Thanks for the info. Do you, by any chance, have a link? Love your Cruze, by the way!


----------



## Dieselard (Jan 2, 2012)

crauls1010 said:


> Thanks for the info. Do you, by any chance, have a link? Love your Cruze, by the way!


i bought it from northendautowrecking on ebay. The car had 43 miles on it

Look around and see what you find. I believe you can use a universal sensor and a certain couple OEM sensors. It does not have to be exact science. 
I have universals in my Winter wheels and I have no problems.


----------



## Mick (Dec 31, 2011)

****!! That's a price for one wheel. Good find.

Sent from AutoGuide.com Free App


----------



## crauls1010 (Jan 22, 2013)

Mick said:


> ****!! That's a price for one wheel. Good find.
> 
> Sent from AutoGuide.com Free App


It's a great deal!
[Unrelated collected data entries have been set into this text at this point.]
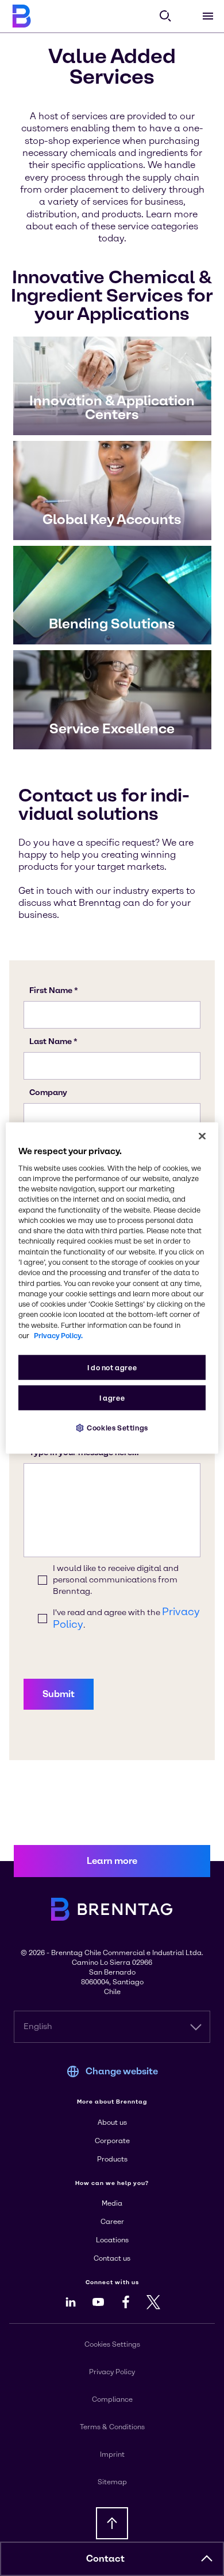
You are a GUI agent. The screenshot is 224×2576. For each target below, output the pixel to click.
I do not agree (112, 1367)
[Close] (202, 1135)
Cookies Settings (117, 1428)
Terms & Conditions (112, 2427)
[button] (207, 2559)
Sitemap (112, 2482)
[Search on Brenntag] (165, 16)
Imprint (112, 2454)
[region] (112, 1288)
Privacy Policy (112, 2372)
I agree (112, 1398)
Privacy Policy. (58, 1335)
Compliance (112, 2399)
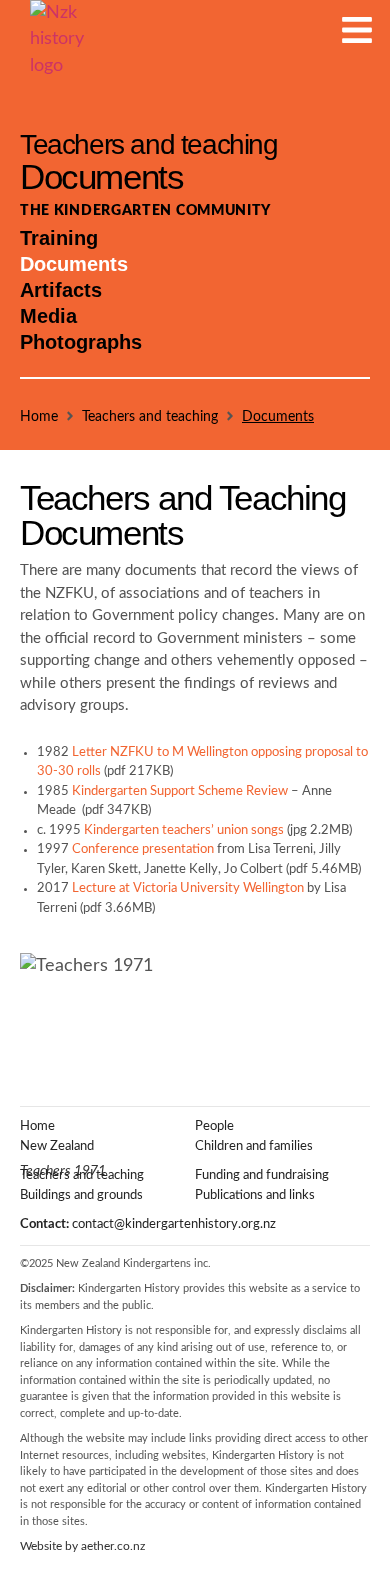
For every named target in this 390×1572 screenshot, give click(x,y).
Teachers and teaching (150, 417)
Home (39, 417)
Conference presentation (143, 849)
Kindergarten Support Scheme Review (180, 791)
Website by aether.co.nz (82, 1546)
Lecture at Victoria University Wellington (188, 888)
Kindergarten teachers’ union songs (184, 830)
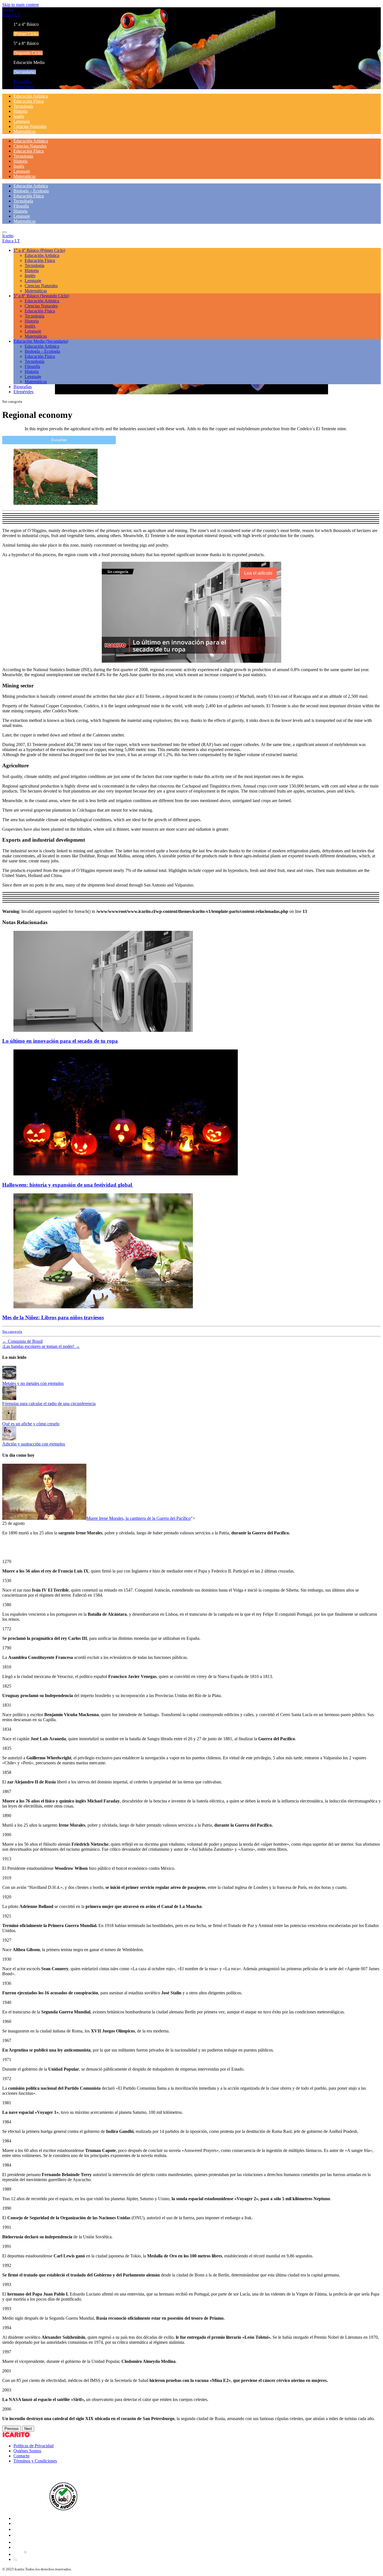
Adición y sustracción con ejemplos (33, 1444)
I was going to buy some MSR 095's for $650, so I'm saving a lot of money! Which makes me very, very happy :happy:


----------



## danielp23 (May 14, 2013)

Hey just wondering, did you get the wheels from a guy in Riverside, CA?


----------



## crauls1010 (Jan 22, 2013)

danielp23 said:


> Hey just wondering, did you get the wheels from a guy in Riverside, CA?


No, but I saw that posting as well as this one.


----------



## babymobilcruze (Aug 17, 2012)

Fml wish I could find 4 ltz rims for $250


----------



## crauls1010 (Jan 22, 2013)

babymobilcruze said:


> Fml wish I could find 4 ltz rims for $250


Yeah lol I got lucky! It was worth the 80 mile drive, that's for sure!


----------



## babymobilcruze (Aug 17, 2012)

crauls1010 said:


> Yeah lol I got lucky! It was worth the 80 mile drive, that's for sure!
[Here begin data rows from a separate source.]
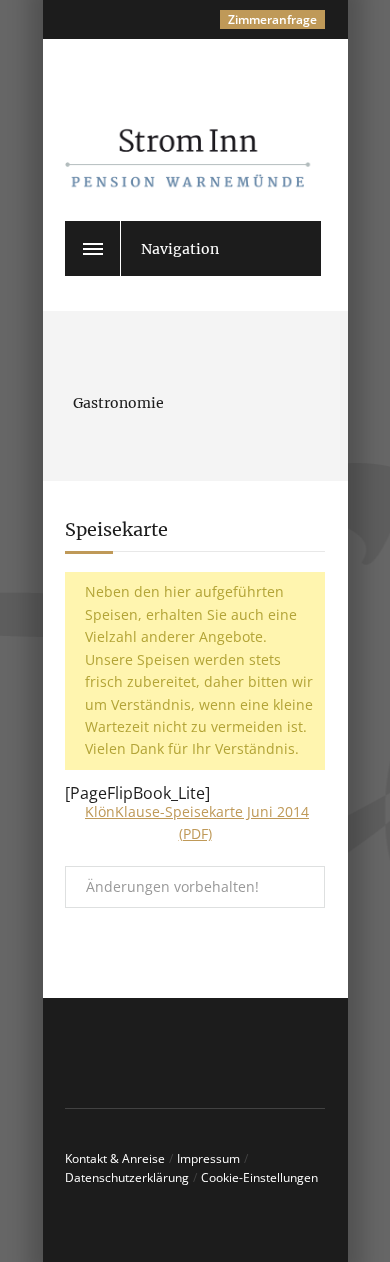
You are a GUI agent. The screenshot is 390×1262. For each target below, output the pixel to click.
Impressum (208, 1158)
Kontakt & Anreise (115, 1158)
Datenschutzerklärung (127, 1177)
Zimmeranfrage (272, 19)
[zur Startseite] (215, 137)
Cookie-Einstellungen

I have a neighbor a few doors down with a ltz. Looks like he got rear ended or back into something, its been all mangled for months every time I drive by I keep thinking about asking if he'd trade wheels if I paid for a new bumper. They have 2 cruzes its worth a shot but never see him outside or working in the garage.


----------



## crauls1010 (Jan 22, 2013)

babymobilcruze said:


> I have a neighbor a few doors down with a ltz. Looks like he got rear ended or back into something, its been all mangled for months every time I drive by I keep thinking about asking if he'd trade wheels if I paid for a new bumper. They have 2 cruzes its worth a shot but never see him outside or working in the garage.


It's worth a try!! You'll never know if you don't ask. Seems pretty reasonable to me!


----------



## 2013Cruze (Aug 4, 2012)

babymobilcruze said:


> I have a neighbor a few doors down with a ltz. Looks like he got rear ended or back into something, its been all mangled for months every time I drive by I keep thinking about asking if he'd trade wheels if I paid for a new bumper. They have 2 cruzes its worth a shot but never see him outside or working in the garage.


It's worth a shot.


----------



## 2013Cruze (Aug 4, 2012)

I personally would like a set of these rims.


----------



## crauls1010 (Jan 22, 2013)

2013Cruze said:


> I personally would like a set of these rims.


Those are sexy!!! What are they?


----------



## crauls1010 (Jan 22, 2013)

Decided to spend the money to get the rims mounted about 2 weeks before Christmas. Finally getting around to posting pics 












I'm working on getting the center cap bow ties plastidipped. Next, I'm going to plastidip the bottom part of the rear bumper!


----------



## snowvette (Oct 9, 2012)

Those wheels are the reason I had to have a LTZ. Looks great!


----------